L’astensionismo è oggi il segno di una perdita di senso critico; è la scelta di chi ha ormai completamente interiorizzato l’idea che ogni conquista possa essere esclusivamente una soluzione individuale; è la pratica di chi ormai si è convinto che, in un paese in cui normalmente si è sull’orlo del precipizio, valga la pena di spendersi esclusivamente per migliorare la propria specifica condizione, facendo corsa per conto proprio.

L’astensionismo è una sconfitta generalizzata, poiché non vi sono oggi nella società significativi ed estesi movimenti che propongono un tipo di rappresentanza diversa dal voto, e perché, se il crescente astensionismo prelude alla crisi irreversibile di questo sistema di rappresentanza, dopo la fine dei partiti a determinare la nostra democrazia ci saranno di nuovo i partiti.

L’astensionismo è il segno di una catastrofe culturale che dobbiamo ostinarci a non ritenere irreversibile, poiché è soltanto stimolando e veicolando la passione del sentirsi soggetto collettivo che possiamo evitare che tutto vada a rotoli.

E’ probabilmente anche di questo che deve occuparsi chi ha vinto e chi ha perso queste elezioni regionali.

Chi vive in Toscana e ha sostenuto la candidatura di Enrico Rossi non può accontentarsi del fatto che egli, che aveva il sostegno di tutti i partiti di centro-sinistra e sinistra, abbia vinto con largo margine, e che questi stessi partiti siano cresciuti in termini percentuali sul territorio locale. In alcuni seggi della città di Livorno, in aree storicamente definite “quartieri rossi”, l’astensionismo ha superato il 50%, e questo dato non può essere semplicemente liquidato con un generico disinteresse verso l’elezione di un’amministrazione percepita come distante dalla nostra quotidianità (percezione tanto più erronea viste le crescenti competenze della Regione), ma deve anzi essere recuperato nei fatti e a partire da subito, per evitare che in futuro risulti un problema non più gestibile.

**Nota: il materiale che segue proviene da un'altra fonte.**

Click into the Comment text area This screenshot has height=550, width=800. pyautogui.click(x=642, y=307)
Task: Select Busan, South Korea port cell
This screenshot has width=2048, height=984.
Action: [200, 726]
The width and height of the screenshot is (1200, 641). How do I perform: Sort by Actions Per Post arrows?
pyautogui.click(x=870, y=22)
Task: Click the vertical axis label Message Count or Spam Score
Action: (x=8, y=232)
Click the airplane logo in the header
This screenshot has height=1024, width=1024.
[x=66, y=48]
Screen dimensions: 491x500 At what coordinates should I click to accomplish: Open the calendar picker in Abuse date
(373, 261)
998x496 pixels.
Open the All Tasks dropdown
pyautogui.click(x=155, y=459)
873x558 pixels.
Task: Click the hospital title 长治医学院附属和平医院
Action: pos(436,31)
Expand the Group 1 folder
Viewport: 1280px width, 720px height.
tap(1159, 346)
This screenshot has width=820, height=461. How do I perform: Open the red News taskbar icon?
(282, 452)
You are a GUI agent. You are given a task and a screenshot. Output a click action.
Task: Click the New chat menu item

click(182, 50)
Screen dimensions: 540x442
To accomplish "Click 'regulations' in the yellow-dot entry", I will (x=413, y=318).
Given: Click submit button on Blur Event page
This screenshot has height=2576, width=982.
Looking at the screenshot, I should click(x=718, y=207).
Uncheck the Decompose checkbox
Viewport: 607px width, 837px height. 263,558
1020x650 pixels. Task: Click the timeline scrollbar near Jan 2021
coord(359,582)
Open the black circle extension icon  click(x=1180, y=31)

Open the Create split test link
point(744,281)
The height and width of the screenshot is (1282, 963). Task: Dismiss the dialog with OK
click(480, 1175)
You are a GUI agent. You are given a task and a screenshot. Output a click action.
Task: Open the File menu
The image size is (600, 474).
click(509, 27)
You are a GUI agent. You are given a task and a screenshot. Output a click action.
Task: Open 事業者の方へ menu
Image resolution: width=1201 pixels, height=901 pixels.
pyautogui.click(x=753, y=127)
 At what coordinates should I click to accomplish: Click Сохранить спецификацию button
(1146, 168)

E’ quindi necessario comprendere come sia possibile dialogare con chi pratica l’astensionismo e con chi pertanto oggi ha fatto una scelta diversa dalla nostra, poiché saper parlare anche con coloro che hanno convinzioni diverse dalle nostre è sempre più determinante in un paese del quale la Toscana è sempre meno rappresentativa; un paese nel quale il dominio mediatico di un ceto culturale comincia ad essere messo in crisi ma è ancora ben lontano dal tramontare; un paese nel quale le destre devono essere vinte nei contenuti, poiché hanno prodotto non solo feticci televisivi ma anche amministratori locali dei quali i cittadini si fidano, personaggi che non possono essere battuti né rincorrendone i valori né semplicemente additandoli come esponenti di interessi particolari, di un autoritarismo, del qualunquismo e della telecrazia.